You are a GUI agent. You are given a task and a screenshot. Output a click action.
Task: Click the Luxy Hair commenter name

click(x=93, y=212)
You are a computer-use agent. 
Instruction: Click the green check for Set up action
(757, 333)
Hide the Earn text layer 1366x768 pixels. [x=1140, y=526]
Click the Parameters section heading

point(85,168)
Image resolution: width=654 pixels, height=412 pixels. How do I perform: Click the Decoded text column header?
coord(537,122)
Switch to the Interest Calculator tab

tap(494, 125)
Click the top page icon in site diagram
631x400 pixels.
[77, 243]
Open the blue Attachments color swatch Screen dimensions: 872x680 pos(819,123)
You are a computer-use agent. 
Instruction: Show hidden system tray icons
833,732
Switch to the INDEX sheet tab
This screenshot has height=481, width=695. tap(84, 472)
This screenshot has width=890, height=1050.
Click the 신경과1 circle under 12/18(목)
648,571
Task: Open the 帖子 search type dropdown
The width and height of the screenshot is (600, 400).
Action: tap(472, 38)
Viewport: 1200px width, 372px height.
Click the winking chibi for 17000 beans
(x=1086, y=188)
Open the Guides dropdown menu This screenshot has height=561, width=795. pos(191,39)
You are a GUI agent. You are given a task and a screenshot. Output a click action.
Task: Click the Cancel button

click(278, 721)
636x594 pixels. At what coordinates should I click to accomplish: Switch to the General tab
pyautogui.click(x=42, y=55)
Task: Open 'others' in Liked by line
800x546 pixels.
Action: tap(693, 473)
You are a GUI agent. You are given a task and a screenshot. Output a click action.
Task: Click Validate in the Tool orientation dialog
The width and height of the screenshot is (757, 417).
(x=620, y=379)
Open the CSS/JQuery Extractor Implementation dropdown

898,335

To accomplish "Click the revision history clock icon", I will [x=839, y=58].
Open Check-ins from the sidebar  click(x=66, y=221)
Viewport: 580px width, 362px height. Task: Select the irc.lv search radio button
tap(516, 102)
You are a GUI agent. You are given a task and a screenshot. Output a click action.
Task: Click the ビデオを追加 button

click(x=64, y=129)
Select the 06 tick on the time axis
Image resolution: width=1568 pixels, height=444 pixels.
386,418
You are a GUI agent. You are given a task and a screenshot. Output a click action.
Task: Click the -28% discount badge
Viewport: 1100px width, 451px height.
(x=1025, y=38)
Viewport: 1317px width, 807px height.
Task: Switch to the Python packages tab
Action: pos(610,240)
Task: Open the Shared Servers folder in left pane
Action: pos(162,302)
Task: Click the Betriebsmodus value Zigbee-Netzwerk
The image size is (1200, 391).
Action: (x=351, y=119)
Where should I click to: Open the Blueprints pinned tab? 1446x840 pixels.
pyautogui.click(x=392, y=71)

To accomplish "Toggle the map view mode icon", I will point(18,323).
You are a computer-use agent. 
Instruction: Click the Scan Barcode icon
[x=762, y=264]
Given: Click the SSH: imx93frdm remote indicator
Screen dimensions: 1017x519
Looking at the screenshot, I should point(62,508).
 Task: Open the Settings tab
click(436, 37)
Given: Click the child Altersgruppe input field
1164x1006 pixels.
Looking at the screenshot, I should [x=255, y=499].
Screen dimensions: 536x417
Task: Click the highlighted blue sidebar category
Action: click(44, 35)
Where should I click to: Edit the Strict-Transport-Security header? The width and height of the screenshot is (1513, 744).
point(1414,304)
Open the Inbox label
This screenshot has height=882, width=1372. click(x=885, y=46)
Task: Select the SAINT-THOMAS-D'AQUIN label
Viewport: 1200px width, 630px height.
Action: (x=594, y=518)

^^^^^^^^

Task prompt:
Looking at the entries above, say how many lines hold the word "will". Offer no other text.

Response to the exercise:
2